Claire Trevett reports in the Herald:

Speaker Lockwood Smith will decide tonight whether to abolish MPs’ travel perks – but a wholesale scrapping is increasingly unlikely as some MPs argue to keep a limited discount for work trips. …

While there is broad consensus over scrapping the perks for holidays, Labour MPs at least are expected to argue in favour of retaining some funding for MPs to go on trips related to their parliamentary work, such as meeting MPs overseas or attending conferences. …

Labour leader Phil Goff has made it clear he sees the use of the rebates for holidays as unjustifiable but legitimate work-related trips were important. Opposition MPs and backbenchers are limited to official parliamentary delegations and there are few opportunities to take trips of their own initiative.

I support MPs being funded for international work related travel, but if you continue with it as an “entitlement” it will get abused, beyond doubt. If there is an entitlement  for say one “work” trip every three years, then I am sure many MPs will manage to put together a trip which will qualify for funding.

The reality is that even some “work” trips have little parliamentary aspects to them, and are mainly party political or recreational. Quite easy to visit three or four European countries to catch up with your political mates, spend a few days being wined and dined at a party conference in the UK and for good measure see the All Blacks play as you just happen to be there at the same time.

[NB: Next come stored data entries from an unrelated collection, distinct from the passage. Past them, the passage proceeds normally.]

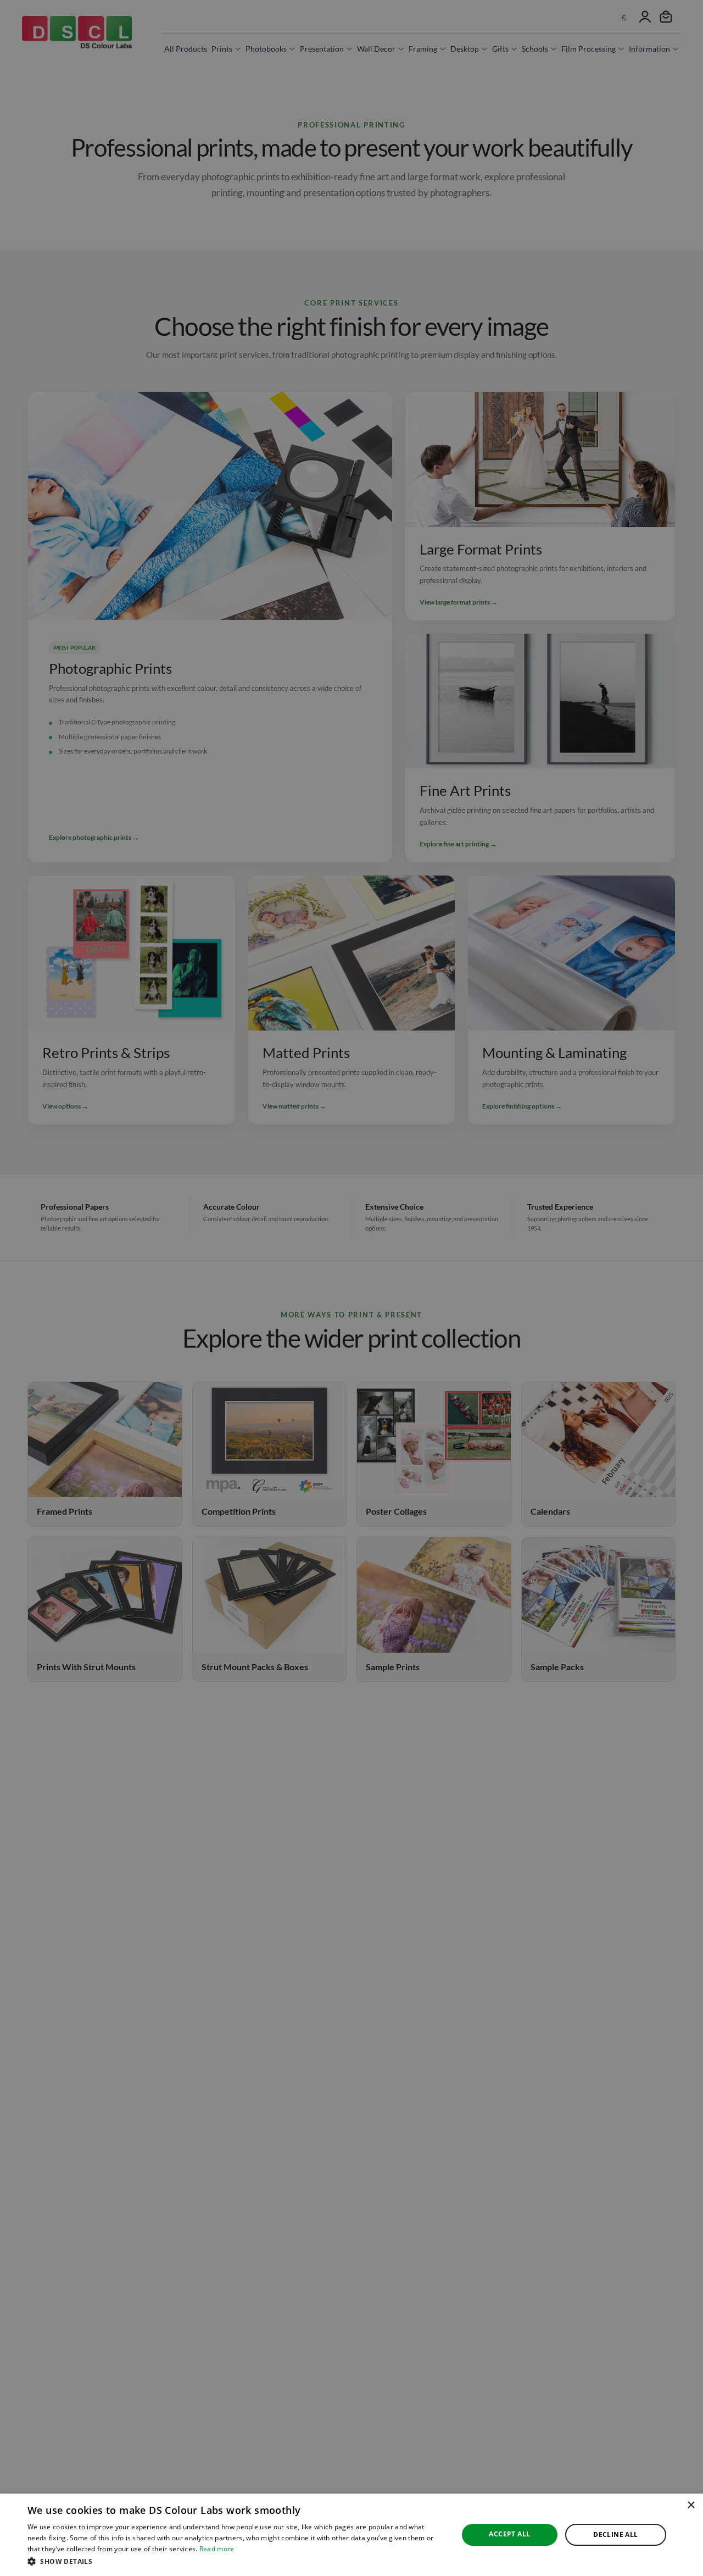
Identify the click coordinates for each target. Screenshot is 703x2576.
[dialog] (351, 2535)
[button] (236, 2561)
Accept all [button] (509, 2534)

That’s at one end of the scale. At the other end you might have say the Shadow Education Spokesperson travelling to a couple of countries to meet with Education Ministers, their officials and perhaps tour around some schools being run under a new model. That is entirely legitimate and should be encouraged (again many of the best policy ideas come from overseas).

Parliamentary Service should not be placed in a position where they have to judge whether a trip has enough “work” in it to qualify for a subsidised airfare.

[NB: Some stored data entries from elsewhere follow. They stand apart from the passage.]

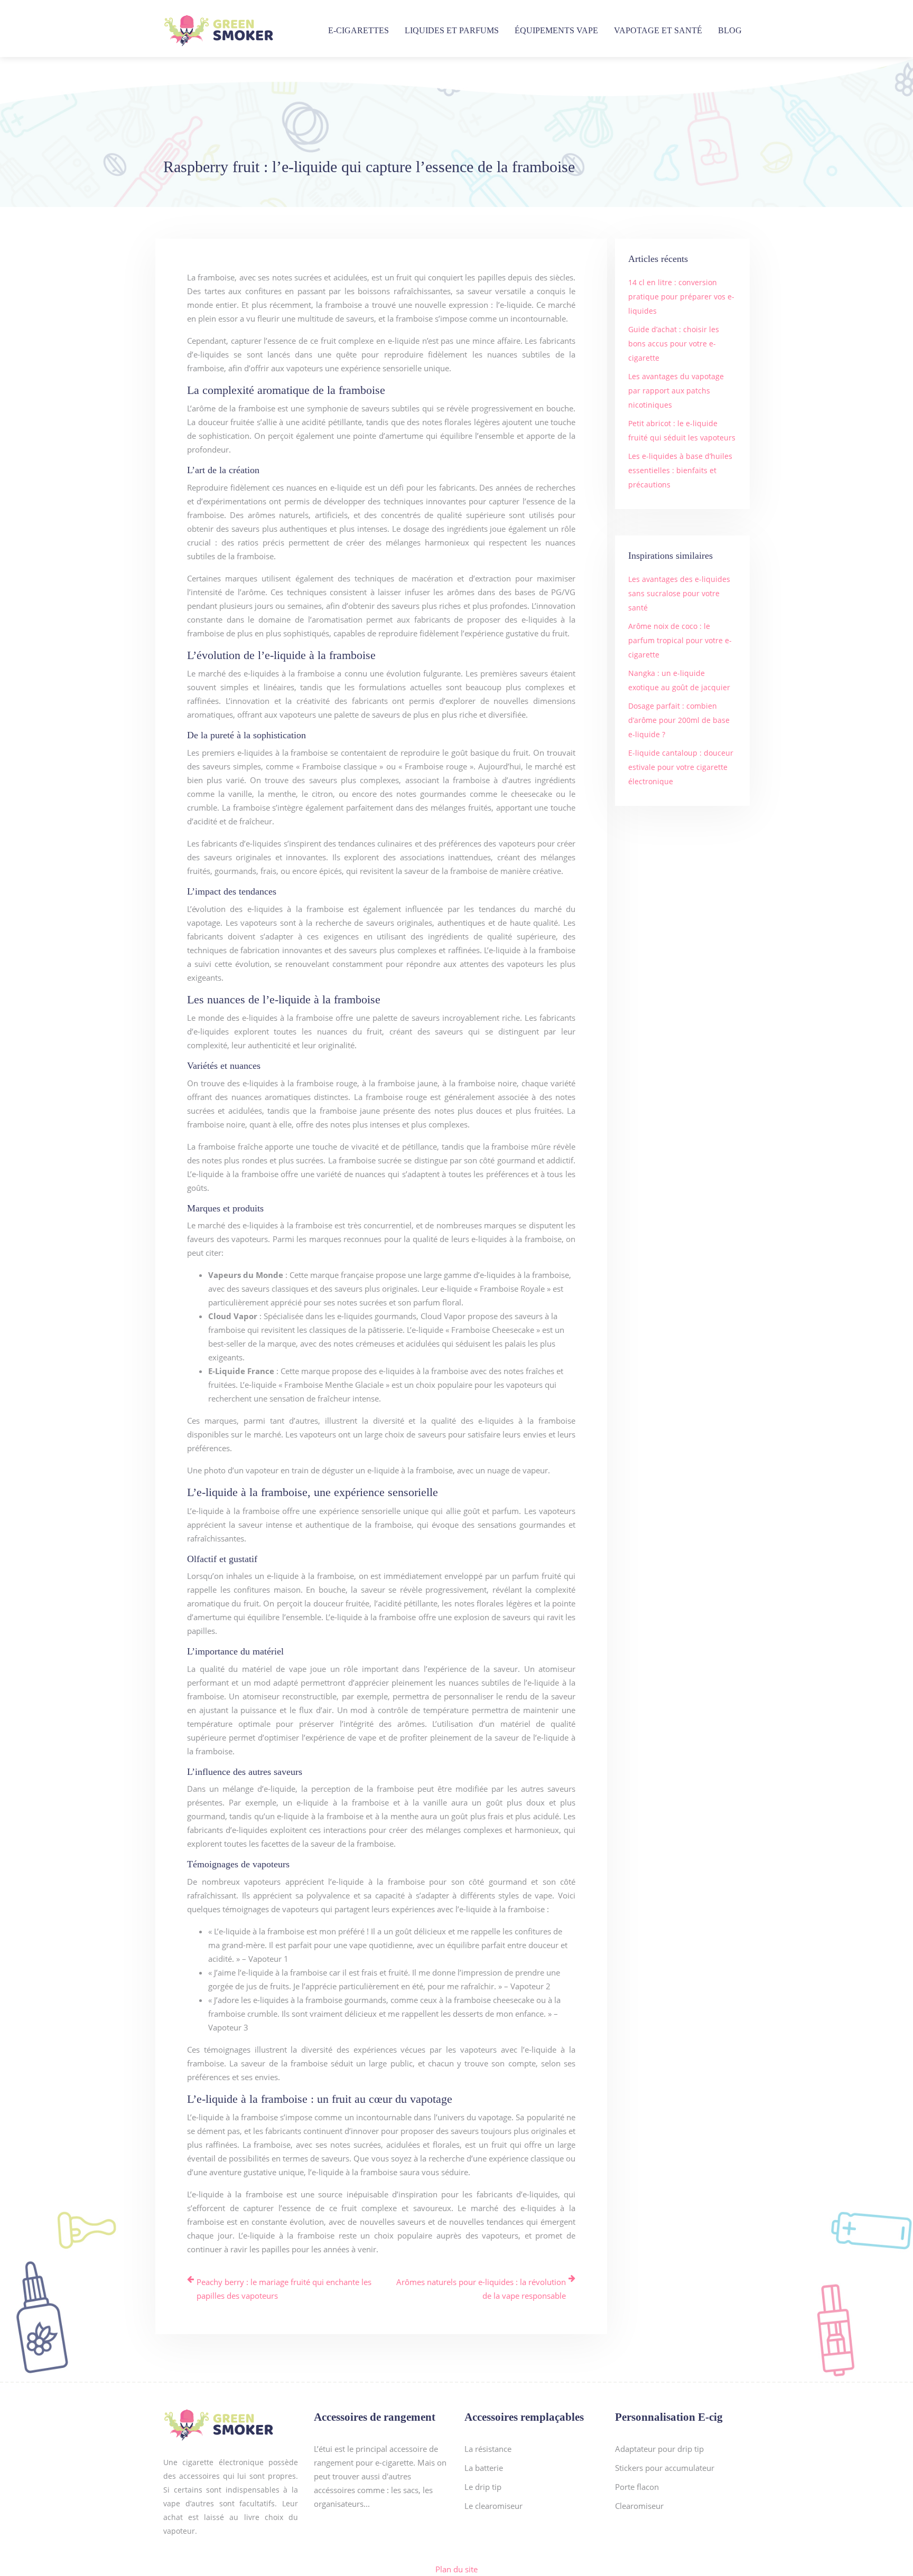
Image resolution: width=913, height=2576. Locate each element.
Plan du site (456, 2569)
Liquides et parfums (452, 30)
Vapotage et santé (658, 30)
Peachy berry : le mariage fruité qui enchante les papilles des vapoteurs (284, 2289)
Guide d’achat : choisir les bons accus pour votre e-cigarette (673, 343)
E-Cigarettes (358, 30)
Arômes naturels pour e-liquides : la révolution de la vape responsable (481, 2289)
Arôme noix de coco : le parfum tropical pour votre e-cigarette (680, 640)
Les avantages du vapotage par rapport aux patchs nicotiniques (676, 390)
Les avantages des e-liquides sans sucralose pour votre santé (679, 593)
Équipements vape (556, 30)
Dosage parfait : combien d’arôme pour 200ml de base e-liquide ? (679, 720)
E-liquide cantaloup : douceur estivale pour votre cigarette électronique (680, 767)
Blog (730, 30)
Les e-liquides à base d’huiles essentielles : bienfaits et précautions (680, 470)
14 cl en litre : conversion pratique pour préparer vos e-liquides (681, 296)
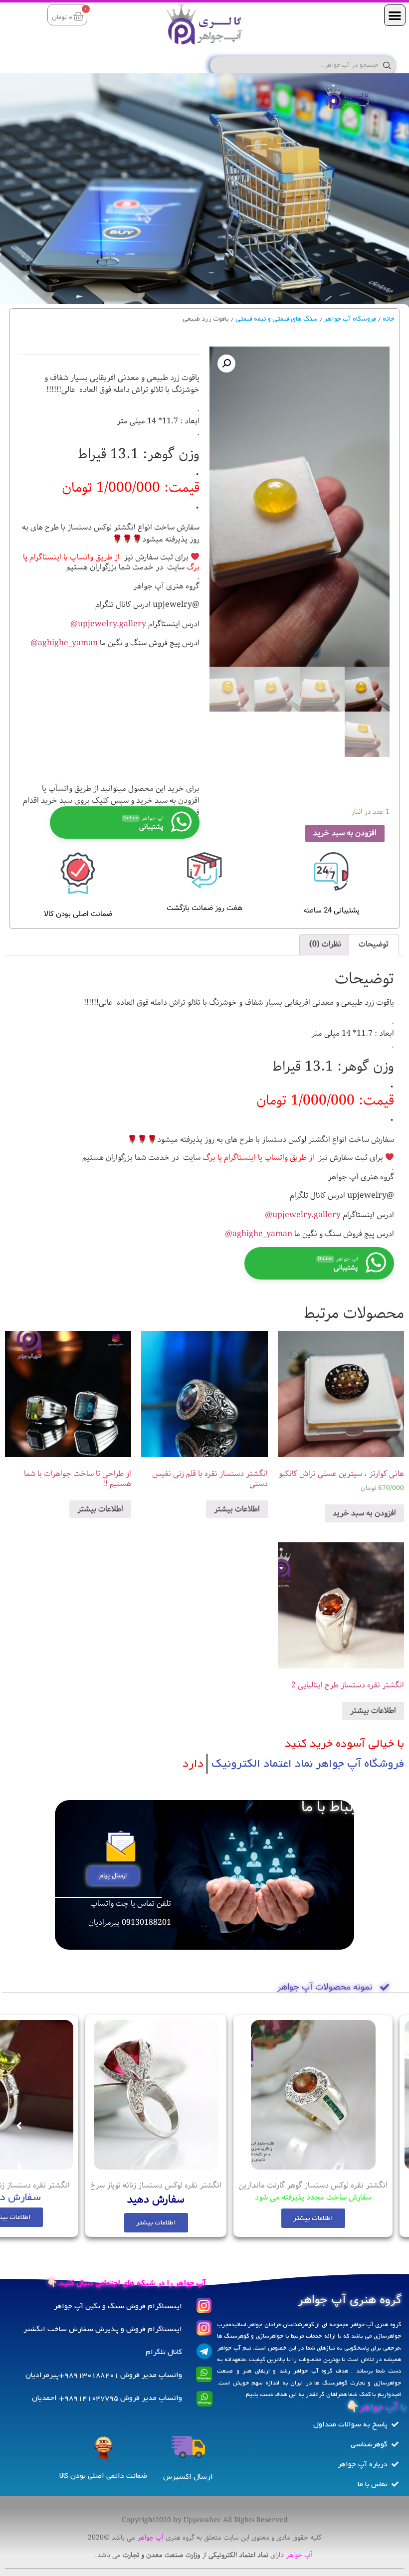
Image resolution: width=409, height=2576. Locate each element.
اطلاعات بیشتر (237, 1509)
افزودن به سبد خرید (345, 833)
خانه (389, 319)
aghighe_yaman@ (64, 643)
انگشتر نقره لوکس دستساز (345, 2185)
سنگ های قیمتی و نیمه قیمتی (276, 319)
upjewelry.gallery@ (108, 624)
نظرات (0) (325, 944)
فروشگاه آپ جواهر (350, 319)
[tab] (374, 945)
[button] (395, 15)
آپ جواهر (150, 2538)
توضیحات (374, 944)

The answer, as I have said before, is to fund international travel out of the leader’s budget. A party leader is far better positioned to decide whether a trip is worthwhile, and they will have an incentive not to say yes to the more dubious proposals, because the more they approve for travel, the less they have for other purposes (staff, policy, research, propaganda etc).

So it is vital that any money for travel not be ring-fenced. The moment you do that, you encourage people to come up with ways to use it all. It must be part of the “bulk” fund that goes to each parliamentary party.

Now there is an argument that the current allocation of $57,000 per (non-Executive) MP isn’t designed to cover international travel, other than for the Leader. This is a fair enough point, and a consequence of abolishing the travel perk could well be to increase the level of funding to the parliamentary party to allow legitimate overseas travel to be funded.

How much should any increase be? Well my rough calculation would be that on average you would expect an MP to do a trip say every three years. The senior ones will do more, and the junior ones less. The average cost of a business class fare is $9,000 so maybe you look at increasing funding from $57,000 to $60,000 per MP per annum. You could argue one trip every five years, so that would be $1,800 extra per annum.

The one thing that should not be done is to retain a travel subsidy as an “entitlement”. That will just lead to rorting of the system. National has signalled it wants the entitlement abolished. Labour’s position is less clear. I hope they will clearly signal tat they do support abolishing any international travel entitlement, rather than just modifying the criteria for it.

No other business has an “entitlement” for international travel. If there is a good case to travel overseas, you make a proposal to your boss, and they agree to fund it out of their budget – or not. That is how Parliament should work also.